I live in Marshfield, Missouri (right outside of Springfield).  There's not a large following of oil burners here, thus specialists in the field are few and far between.  I originally literally got out the phone book and just started calling heating people in the yellow pages and none of them knew anything about an oil burner except for one guy, who is actually in my city.  I had him come out and look at it and we replaced the fuel pump on my old set up; actually he helped me get it from a supplier, and I installed it myself to save some labor costs.  Either way, that wasn't my problem.  I thought for around 2 months about just getting a new furnace setup, but I don't really have the money to do so.  I contacted my heating guy again and he said that getting my current furnace working would probably be the smartest option.  He was fine w/ me purchasing the new setup myself and installing it.  I read online in different forums and websites that oil burners need to be calibrated w/ the special equipment, etc, so I called him back and asked him if he knew anyone who could do it.  He said that the only people he knows who can do it are in Kansas City and St.

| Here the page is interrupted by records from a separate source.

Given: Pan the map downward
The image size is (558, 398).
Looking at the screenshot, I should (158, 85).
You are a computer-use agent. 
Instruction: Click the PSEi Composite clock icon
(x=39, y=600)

Louis...both 3+ hours away.  I asked him to call them and see if they could do the calibrations for me; he called him and they told him that it would be a very large service charge to come all the way down here to do it for me.  I asked him if it would be worth it and he said probably not.  He said that he could come and set the pressure for me, but he doesn't have the expensive tools to calibrate it.  I know I'm no expert, but I have read quite a bit about this stuff and I've taken mine all apart.

I've got the head and the new nozzles I bought for my old burner(which was the same style).  I bought a pressure gauge that I'll use to set the pressure.  I'm sure it would run more efficiently if it was professionally calibrated, but is it really gonna blow up and bust my furnace open and throw soot all over my walls?  It's in the garage anyway, so I'll pull the vehicles out, just in case.

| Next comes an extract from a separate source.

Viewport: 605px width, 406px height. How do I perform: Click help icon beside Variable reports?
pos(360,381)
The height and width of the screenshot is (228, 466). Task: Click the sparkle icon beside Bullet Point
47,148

I don't really see an option here....there's NO ONE around who can set this up for me professionally.  I either shell out $4-5000 for a new furnace, freeze next winter AGAIN, or I try to set this thing up myself.  I know experts know more than me, but I've learned to work on computers and cars with the help of online forums full of helpful people such as this one.  Any advice is appreciated, but I don't see having a professional set this up as being an option anymore.


----------



## heaterman (Feb 16, 2008)

Ahhhhhhh yeeeeeeess.  The internet has brought new and profound meaning to the term "Caveat Emptor", or let the buyer beware in plain English.

I don't know where you are in relation to "Hot Rod" Rohr (handle is HR here) but he lives in Missouri. If he can't help you out I'm betting he knows someone who can. He posts a fair amount here and If you can get him to lend a hand you'll be in the care of one of the best heating guys in the nation let alone Missouri. His specialty is piping and all things solar and hydronic but I know he's run across more than a few oil burners. 

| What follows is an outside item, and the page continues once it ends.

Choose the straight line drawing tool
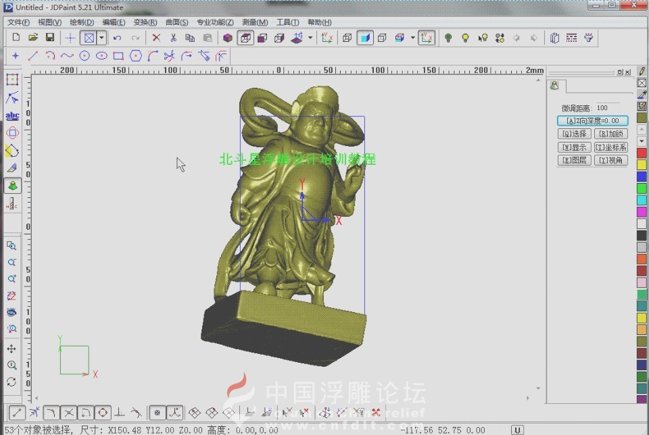Screen dimensions: 649x435 pyautogui.click(x=32, y=56)
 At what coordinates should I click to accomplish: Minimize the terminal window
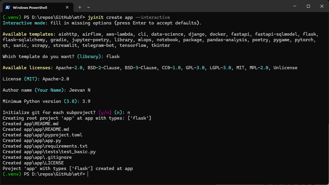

You might post your dilemma over at www.heatinghelp.com and see if someone in your locale pops up there. A lot of the best in the industry hang out there.

AFA the 7184 goes, the one you need should be the R7184A1024 which has a 15 second pre-purge or valve on delay. It would be the one I'd recommend as the valve delay gets the air moving through the burner and establishes a little draft before light off. It can make for a little smoother ignition in some equipment.  The cad cell kit you want is a C554A1793 which comes with 1/4" spade connectors and multiple mounting brackets to fit about any burner and the 7184 listed above.  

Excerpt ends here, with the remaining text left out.